Please translate this sentence from the court excerpt below into Spanish: "Defendant then requested a certificate of innocence on the vacated convictions."

▶ _Extract to read_
>> BEGIN

Defendant argued that under the one-act, one-crime doctrine, the court should vacate his UUWF conviction because it was the “less serious” offense. He also argued that his AUUW conviction should be vacated pursuant to People v. Aguilar, 2013 IL 112116 and People v. Burns, 2015 IL 117387. Defendant then requested a certificate of innocence on the vacated convictions.

¶ 10 On August 2, 2024, the circuit court denied the motion and petition, stating that defendant had been found guilty of “Class 2 UUW felon” and had “zero” Class 4 AUUW charges, and therefore, the Aguilar line of cases did not apply.

¶ 11 On appeal, defendant first contends that the provision of the UUWF statute under which he was convicted is facially unconstitutional and void ab initio under the Second Amendment and Bruen because the provision permanently bans firearm possession by those with felony convictions, which is inconsistent with the Nation’s historical tradition of firearm regulation.

>> END

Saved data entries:
>> BEGIN

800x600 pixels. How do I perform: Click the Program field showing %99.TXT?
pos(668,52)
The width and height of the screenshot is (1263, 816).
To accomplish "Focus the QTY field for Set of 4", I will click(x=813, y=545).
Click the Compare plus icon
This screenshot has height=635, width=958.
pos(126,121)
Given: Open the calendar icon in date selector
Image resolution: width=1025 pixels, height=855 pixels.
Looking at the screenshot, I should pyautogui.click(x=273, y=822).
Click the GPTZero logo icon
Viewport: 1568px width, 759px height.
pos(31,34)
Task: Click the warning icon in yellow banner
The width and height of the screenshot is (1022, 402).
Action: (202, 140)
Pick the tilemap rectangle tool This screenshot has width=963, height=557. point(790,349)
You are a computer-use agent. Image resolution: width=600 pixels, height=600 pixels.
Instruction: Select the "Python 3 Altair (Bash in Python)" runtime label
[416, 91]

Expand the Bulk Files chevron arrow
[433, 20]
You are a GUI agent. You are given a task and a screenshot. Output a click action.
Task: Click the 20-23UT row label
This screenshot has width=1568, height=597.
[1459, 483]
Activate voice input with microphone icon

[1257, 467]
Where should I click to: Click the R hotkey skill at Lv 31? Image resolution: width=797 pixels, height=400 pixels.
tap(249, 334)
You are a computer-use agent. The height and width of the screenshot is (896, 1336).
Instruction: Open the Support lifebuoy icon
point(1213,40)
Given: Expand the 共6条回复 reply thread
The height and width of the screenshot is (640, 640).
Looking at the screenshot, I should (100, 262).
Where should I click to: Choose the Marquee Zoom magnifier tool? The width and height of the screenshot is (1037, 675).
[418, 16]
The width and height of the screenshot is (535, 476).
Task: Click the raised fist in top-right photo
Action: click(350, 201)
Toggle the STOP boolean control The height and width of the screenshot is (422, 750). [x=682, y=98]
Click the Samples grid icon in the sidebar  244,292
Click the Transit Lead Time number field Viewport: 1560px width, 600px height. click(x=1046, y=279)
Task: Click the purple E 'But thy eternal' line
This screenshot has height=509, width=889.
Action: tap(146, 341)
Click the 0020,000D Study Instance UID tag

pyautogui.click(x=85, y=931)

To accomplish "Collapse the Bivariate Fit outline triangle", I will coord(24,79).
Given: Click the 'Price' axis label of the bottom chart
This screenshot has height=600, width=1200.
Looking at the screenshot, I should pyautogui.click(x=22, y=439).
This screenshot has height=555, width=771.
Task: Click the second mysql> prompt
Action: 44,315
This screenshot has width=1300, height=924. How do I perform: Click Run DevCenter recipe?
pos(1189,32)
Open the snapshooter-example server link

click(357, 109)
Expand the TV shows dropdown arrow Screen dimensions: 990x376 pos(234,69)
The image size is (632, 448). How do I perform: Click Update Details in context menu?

>> END

▶ _Exercise solution_
Luego, el acusado solicitó un certificado de inocencia respecto de las condenas anuladas.